第五話「言い返しなさい!」
学校が終わり帰宅する。行きと同じようにバス停で音楽を聴きながらバスを待つ。下校時間なのでバスを利用する生徒が多いが何故か今日は、とても多いと思った。一列で並ぶ列は、長蛇の列。全員は、おそらく無理であろう。不意に向かいのバス停を見ると、列の先頭に綾音がいた。彼女も一人で下校するらしく近くにいる生徒とは、話さずスマホを操作していた。
それから10分後。綾音側のバスが先に到着した。スマホをスカートのポケットに入れて、鞄から財布を取り出した。バスに乗り込み車内の右側の窓際に座った。
すると。綾音と目が合い。笑顔で小さく手を振ってきた。応えるように恥ずかしそうに蒼も手を振りかえした。
家に帰ってから着替えて時間になるまで部屋でのんびりする。
「行くって返事しちゃったけど、いざ行くとなるとなんだか緊張するな。一人でカフェに入ったことないし」
次第に落ち着かなくなり始め、着替えた服装が変じゃないか気になりクローゼットから、いくつか服を取り出し改めて何を着て行くか頭を悩ませる。
5時半。バス停でバスを待つ。結局服装は、最初に着ていた服にした。
「カフェかぁ……どんなカフェなんだろう」
バスが来た。乗り込んで一番後ろの座席に座る。夕暮れの街中をバスの窓を通して見る。学校過ぎてしばらくすると目的の停留場が次になった。停車ボタンを押す。まだ、バスは、動いていたが座席から立ち上がり、降りるドアの正面に待機した。

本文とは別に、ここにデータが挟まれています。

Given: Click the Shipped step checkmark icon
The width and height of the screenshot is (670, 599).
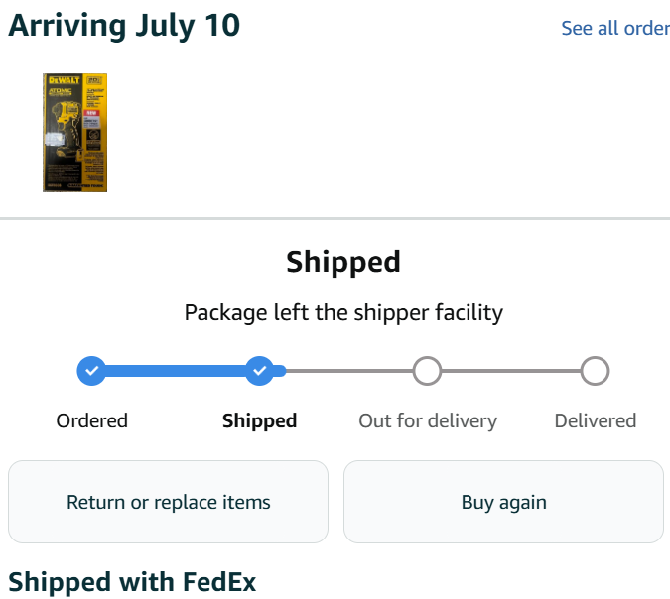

5分後。バスが停車した。ドアが開くとそこに綾音が待っていた。バスから降りる。
「時間通りだね」
「……」
「ん?どうしたの?」
蒼は、見惚れていた。綾音の私服姿に。学校とは、違う一面がそこにあった。白を基調とした服。いや、ドレスに近い。腰には、大きめのリボンがしてあり右耳には、ピアスがしてある。まるで別人。
「お~い。蒼?」
「えっあぁ」
「本当にどうしたのボーっとして」
「あっ、いや」
綾音を視界から外すように目を逸らす。
「あぁ~。もしかして私に見惚れてた?」
「……」
「ちょっちょっと!何か返してよ!恥ずかしいじゃない!」
「わ、悪い……」
蒼の反応に綾音は、顔を赤くして恥ずかしそうにしている。
「そ、その格好は?」
「えっえ?これ?私カフェで手伝ったり演奏するときは、この格好なの」
「へ~。そ、そうなんだ」
改めて綾音を見るとパッと隠すような動作をする。
「あ、あんまり見ないでよぉ~」
「いやいや。見ちゃうからその格好!」
「もう!ほら!早く行くよ!」
綾音は、強引に蒼の手を掴んで走り出す。